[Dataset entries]

━━━━━━━━━━━━━━━━━━━━━━━━━━━━━━

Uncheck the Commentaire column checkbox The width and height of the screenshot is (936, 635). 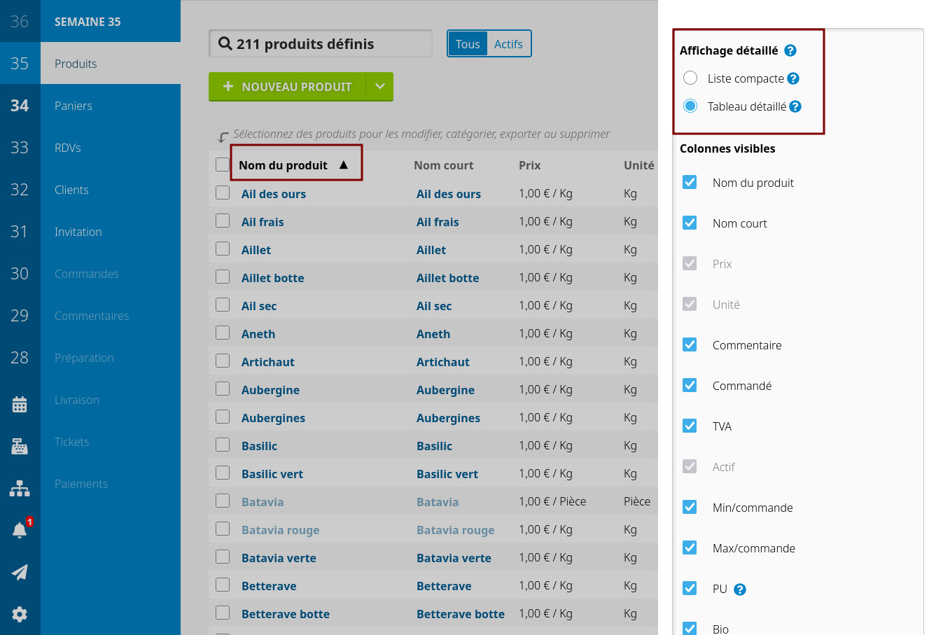pyautogui.click(x=690, y=344)
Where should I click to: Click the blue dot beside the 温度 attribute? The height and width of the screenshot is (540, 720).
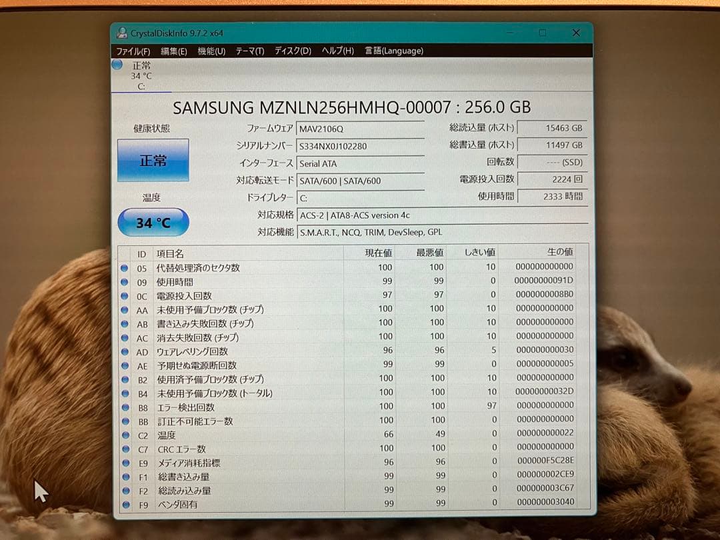click(x=127, y=434)
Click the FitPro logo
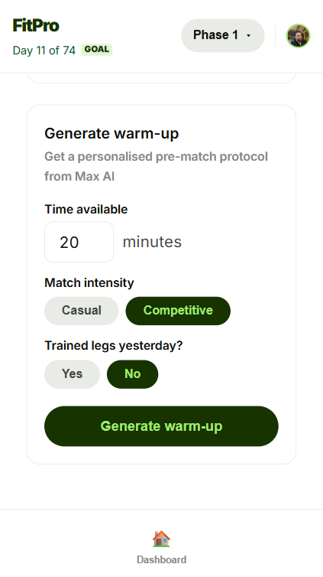Image resolution: width=323 pixels, height=577 pixels. pyautogui.click(x=36, y=26)
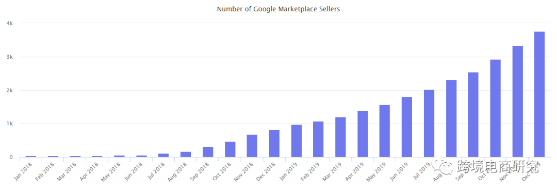Select the Sep 2019 bar

[x=473, y=115]
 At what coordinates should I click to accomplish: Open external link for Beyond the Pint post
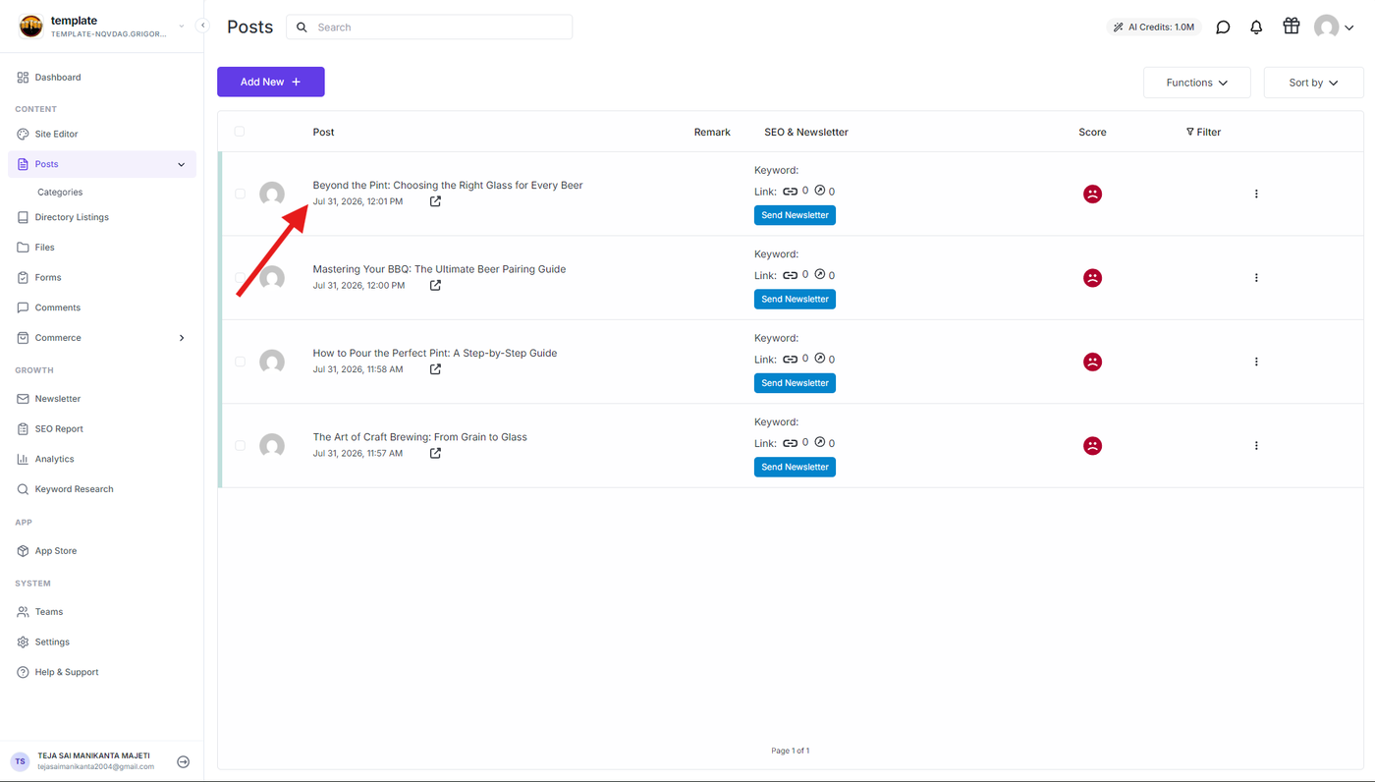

━━━━━━━━━━━━━━━━━━━━━━━━━━━━━━

Assignment >>
The required result is an exact copy of the lines from the line containing "Click the FitPro logo" through the end of the entries, with every picture left out.

Written response >>
Click the FitPro logo
Image resolution: width=323 pixels, height=577 pixels. pyautogui.click(x=36, y=26)
Select the Sep 2019 bar

[x=473, y=115]
 At what coordinates should I click to accomplish: Open external link for Beyond the Pint post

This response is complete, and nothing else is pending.